▶ _Task brief_
Emit an exact copy of the lines running from the start of the records to the line containing "2025年5月 (130, 389)", both included.

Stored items

=== Begin Enclosure ===

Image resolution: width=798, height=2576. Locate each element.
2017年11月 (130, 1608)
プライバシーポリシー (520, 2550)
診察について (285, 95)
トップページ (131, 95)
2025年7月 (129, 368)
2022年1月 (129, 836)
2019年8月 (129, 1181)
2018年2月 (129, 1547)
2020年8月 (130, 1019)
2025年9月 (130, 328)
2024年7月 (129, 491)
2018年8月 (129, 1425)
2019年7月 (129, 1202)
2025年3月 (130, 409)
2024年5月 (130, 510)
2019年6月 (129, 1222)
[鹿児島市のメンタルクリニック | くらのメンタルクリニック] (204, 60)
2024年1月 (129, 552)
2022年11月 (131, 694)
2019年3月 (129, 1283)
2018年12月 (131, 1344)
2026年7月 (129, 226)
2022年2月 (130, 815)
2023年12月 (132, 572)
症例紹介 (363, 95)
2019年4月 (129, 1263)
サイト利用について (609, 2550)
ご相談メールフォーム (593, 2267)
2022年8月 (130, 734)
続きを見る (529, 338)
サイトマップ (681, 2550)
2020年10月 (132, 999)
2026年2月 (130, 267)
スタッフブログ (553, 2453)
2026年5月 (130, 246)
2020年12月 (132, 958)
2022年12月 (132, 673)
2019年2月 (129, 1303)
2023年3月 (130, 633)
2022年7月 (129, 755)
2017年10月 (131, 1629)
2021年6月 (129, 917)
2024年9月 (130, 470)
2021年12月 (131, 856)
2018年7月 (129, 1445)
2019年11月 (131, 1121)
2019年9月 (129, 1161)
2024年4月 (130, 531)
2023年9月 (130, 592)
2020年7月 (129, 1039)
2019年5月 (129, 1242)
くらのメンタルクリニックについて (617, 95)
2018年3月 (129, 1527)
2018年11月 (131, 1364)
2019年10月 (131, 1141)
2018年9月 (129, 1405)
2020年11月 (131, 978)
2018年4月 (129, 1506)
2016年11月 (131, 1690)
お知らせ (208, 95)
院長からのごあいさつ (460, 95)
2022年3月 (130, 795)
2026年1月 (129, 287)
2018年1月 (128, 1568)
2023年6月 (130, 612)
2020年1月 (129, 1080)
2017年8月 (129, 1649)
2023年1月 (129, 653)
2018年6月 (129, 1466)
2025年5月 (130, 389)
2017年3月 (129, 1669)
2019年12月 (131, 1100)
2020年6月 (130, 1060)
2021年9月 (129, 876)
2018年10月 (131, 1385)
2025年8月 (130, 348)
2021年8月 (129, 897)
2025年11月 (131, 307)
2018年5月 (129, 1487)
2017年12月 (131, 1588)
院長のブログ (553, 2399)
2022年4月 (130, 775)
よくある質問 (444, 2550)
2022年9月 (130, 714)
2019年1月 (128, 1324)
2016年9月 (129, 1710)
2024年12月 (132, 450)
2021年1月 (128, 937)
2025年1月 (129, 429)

=== End Enclosure ===

▶ _Your response_
Image resolution: width=798, height=2576. Locate each element.
2017年11月 (130, 1608)
プライバシーポリシー (520, 2550)
診察について (285, 95)
トップページ (131, 95)
2025年7月 (129, 368)
2022年1月 (129, 836)
2019年8月 (129, 1181)
2018年2月 (129, 1547)
2020年8月 (130, 1019)
2025年9月 (130, 328)
2024年7月 (129, 491)
2018年8月 (129, 1425)
2019年7月 (129, 1202)
2025年3月 (130, 409)
2024年5月 (130, 510)
2019年6月 (129, 1222)
[鹿児島市のメンタルクリニック | くらのメンタルクリニック] (204, 60)
2024年1月 (129, 552)
2022年11月 (131, 694)
2019年3月 (129, 1283)
2018年12月 (131, 1344)
2026年7月 (129, 226)
2022年2月 (130, 815)
2023年12月 (132, 572)
症例紹介 (363, 95)
2019年4月 (129, 1263)
サイト利用について (609, 2550)
ご相談メールフォーム (593, 2267)
2022年8月 (130, 734)
続きを見る (529, 338)
サイトマップ (681, 2550)
2020年10月 (132, 999)
2026年2月 (130, 267)
スタッフブログ (553, 2453)
2026年5月 (130, 246)
2020年12月 (132, 958)
2022年12月 (132, 673)
2019年2月 (129, 1303)
2023年3月 (130, 633)
2022年7月 (129, 755)
2017年10月 (131, 1629)
2021年6月 (129, 917)
2024年9月 (130, 470)
2021年12月 (131, 856)
2018年7月 (129, 1445)
2019年11月 (131, 1121)
2019年9月 (129, 1161)
2024年4月 (130, 531)
2023年9月 (130, 592)
2020年7月 (129, 1039)
2019年5月 (129, 1242)
くらのメンタルクリニックについて (617, 95)
2018年3月 (129, 1527)
2018年11月 (131, 1364)
2019年10月 (131, 1141)
2018年9月 (129, 1405)
2020年11月 (131, 978)
2018年4月 (129, 1506)
2016年11月 (131, 1690)
お知らせ (208, 95)
院長からのごあいさつ (460, 95)
2022年3月 (130, 795)
2026年1月 (129, 287)
2018年1月 (128, 1568)
2023年6月 (130, 612)
2020年1月 (129, 1080)
2017年8月 (129, 1649)
2023年1月 (129, 653)
2018年6月 (129, 1466)
2025年5月 (130, 389)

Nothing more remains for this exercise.